Pixel coordinate grounding data:
===

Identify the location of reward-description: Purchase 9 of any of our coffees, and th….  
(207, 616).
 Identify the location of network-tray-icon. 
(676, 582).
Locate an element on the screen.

===

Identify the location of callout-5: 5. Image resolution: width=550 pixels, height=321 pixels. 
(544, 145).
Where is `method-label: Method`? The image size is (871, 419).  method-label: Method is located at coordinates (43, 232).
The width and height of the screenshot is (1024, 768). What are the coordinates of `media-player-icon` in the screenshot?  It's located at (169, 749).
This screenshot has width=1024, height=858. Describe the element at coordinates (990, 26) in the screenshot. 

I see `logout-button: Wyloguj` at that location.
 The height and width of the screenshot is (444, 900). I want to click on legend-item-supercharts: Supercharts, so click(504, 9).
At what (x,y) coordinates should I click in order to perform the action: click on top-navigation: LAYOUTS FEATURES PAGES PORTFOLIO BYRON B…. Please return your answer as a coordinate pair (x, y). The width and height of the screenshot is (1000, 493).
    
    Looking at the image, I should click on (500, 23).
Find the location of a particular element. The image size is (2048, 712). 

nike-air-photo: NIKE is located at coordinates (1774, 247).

===

Your instructions: In the stretch of items from the line containing "Identify the location of network-tray-icon." through the line containing "Locate an element on the screen.", substitute "volume-tray-icon" for "network-tray-icon" and leave everything else unchanged. Give back only those lines.

Task response:
 Identify the location of volume-tray-icon. 
(676, 582).
Locate an element on the screen.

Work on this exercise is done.